◆ Цель ◆
Пожалуйста, перепечатайте целиком текст о Глюкель фон Гамельн, ничего в нём не меняя.

◆ Приведённый текст ◆
* * * * * * *
Еврейка из прошлого
Она писала мемуары для себя: как рожала каждые два года, как продавала жемчуг и чулки, как женила детей, чтобы они были разбросаны по всей Европе – на случай новой вспышки чумы или погромов. Но в итоге книгу Глюкель фон Гамельн ждала мировая слава – ею зачитывались и купцы, и ученые талмудисты, и даже поэт Генрих Гейне.
В веках эта удивительная женщина осталась как Глюкель фон Гамельн – немецкое звучание имени, немецкая благородная приставка «фон», немецкий город, где родился её муж, в качестве фамилии. Но имя на идише, языке её детства, звучит не так, да и вместо фамилии еврейские женщины тогда пользовались «отчеством». Так что Гликль бас Иуда Лейб, скромная домашняя писательница и видная предпринимательница рубежа XVII-XVIII веков, даже не догадывалась, как её нарекут почитатели ее таланта. А среди этих почитателей, между прочим, окажется впоследствии множество преуспевающих купцов и фабрикантов, учёных талмудистов и даже поэт Генрих Гейне.
* * * * * * *
◆ Записанные данные ◆

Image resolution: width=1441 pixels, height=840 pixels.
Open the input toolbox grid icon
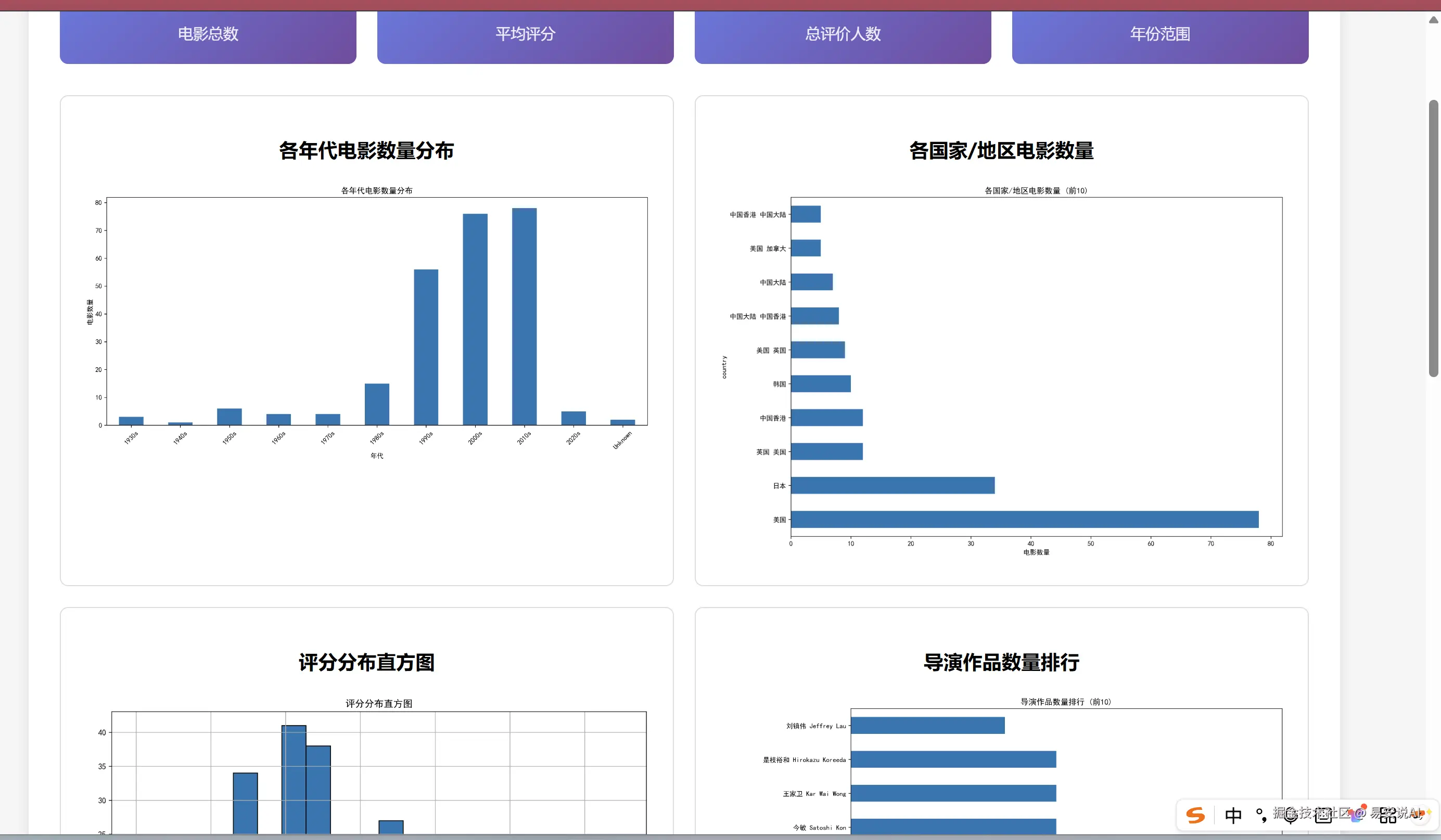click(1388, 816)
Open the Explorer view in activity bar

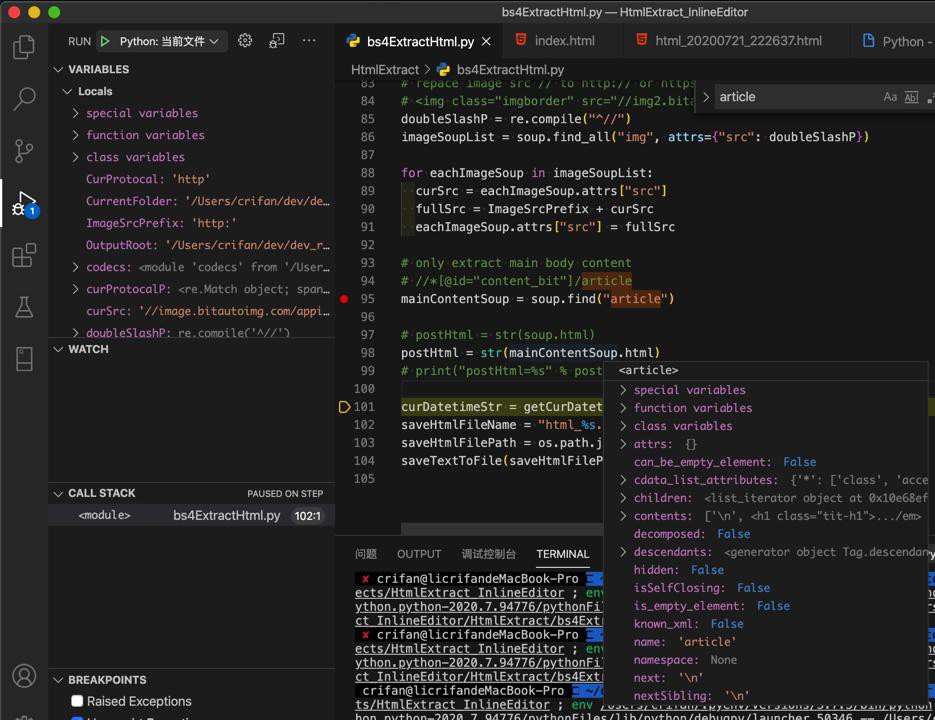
* * * * * * *
◆ Ответ ◆
Еврейка из прошлого
Она писала мемуары для себя: как рожала каждые два года, как продавала жемчуг и чулки, как женила детей, чтобы они были разбросаны по всей Европе – на случай новой вспышки чумы или погромов. Но в итоге книгу Глюкель фон Гамельн ждала мировая слава – ею зачитывались и купцы, и ученые талмудисты, и даже поэт Генрих Гейне.
В веках эта удивительная женщина осталась как Глюкель фон Гамельн – немецкое звучание имени, немецкая благородная приставка «фон», немецкий город, где родился её муж, в качестве фамилии. Но имя на идише, языке её детства, звучит не так, да и вместо фамилии еврейские женщины тогда пользовались «отчеством». Так что Гликль бас Иуда Лейб, скромная домашняя писательница и видная предпринимательница рубежа XVII-XVIII веков, даже не догадывалась, как её нарекут почитатели ее таланта. А среди этих почитателей, между прочим, окажется впоследствии множество преуспевающих купцов и фабрикантов, учёных талмудистов и даже поэт Генрих Гейне.